The Old London Company records still exist giving explicit
details about who among her illustrious empire builders were
"clipcocks" and who were "pillcocks" (or, peelcocks;
uncircumcised).  These terms gave rise to generations of English
schoolboy humor and playful contention, not to mention curiosity,
between possessors or the two styles of "cocks".  For many
generations the "clipcocks", in the minority, suffered great
indignation.  Robert Clive, the hero in the British takeover of
India, was angered when his phimosed penis was circumcised by the
company surgeon; "By God, had I known I was to come out here to
be clipped I'd have forsaken pork and procured me a scullcap!"

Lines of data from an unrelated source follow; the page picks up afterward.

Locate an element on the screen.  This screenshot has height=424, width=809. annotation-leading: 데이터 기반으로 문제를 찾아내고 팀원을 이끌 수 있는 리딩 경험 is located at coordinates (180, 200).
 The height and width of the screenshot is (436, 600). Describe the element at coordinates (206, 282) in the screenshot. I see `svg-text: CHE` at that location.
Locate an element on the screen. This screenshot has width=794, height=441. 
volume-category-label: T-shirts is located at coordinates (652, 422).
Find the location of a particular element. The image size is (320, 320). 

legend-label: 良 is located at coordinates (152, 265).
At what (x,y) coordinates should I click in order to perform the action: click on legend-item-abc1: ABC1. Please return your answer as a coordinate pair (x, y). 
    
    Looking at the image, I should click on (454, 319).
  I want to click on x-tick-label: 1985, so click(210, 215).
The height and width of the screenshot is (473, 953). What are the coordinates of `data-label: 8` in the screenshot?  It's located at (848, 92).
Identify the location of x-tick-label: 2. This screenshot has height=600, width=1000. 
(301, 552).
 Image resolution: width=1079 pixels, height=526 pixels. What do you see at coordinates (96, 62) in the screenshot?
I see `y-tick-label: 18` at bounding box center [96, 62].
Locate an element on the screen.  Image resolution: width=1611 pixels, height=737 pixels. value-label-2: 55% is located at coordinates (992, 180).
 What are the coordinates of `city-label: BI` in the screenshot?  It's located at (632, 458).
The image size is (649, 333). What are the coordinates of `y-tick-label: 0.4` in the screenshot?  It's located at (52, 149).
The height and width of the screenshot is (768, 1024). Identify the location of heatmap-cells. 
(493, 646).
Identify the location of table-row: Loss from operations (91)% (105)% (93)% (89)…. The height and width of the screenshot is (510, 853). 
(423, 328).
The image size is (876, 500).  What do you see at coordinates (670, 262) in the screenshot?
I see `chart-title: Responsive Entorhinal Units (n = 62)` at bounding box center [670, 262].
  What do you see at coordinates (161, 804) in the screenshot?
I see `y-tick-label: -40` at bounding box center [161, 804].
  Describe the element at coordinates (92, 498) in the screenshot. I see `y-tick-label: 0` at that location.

When taunted by the pillcock cadets in his own company Clive
"...did menace ye offending cadets with his pen-knife, asking who
should be the first in ye loss of his precious skin.''

By the early nineteenth century, however, the clipcock became
fashion among the British aristocracy, who wore it as a badge of
honor--proof of serving Throne and Empire in foreign service.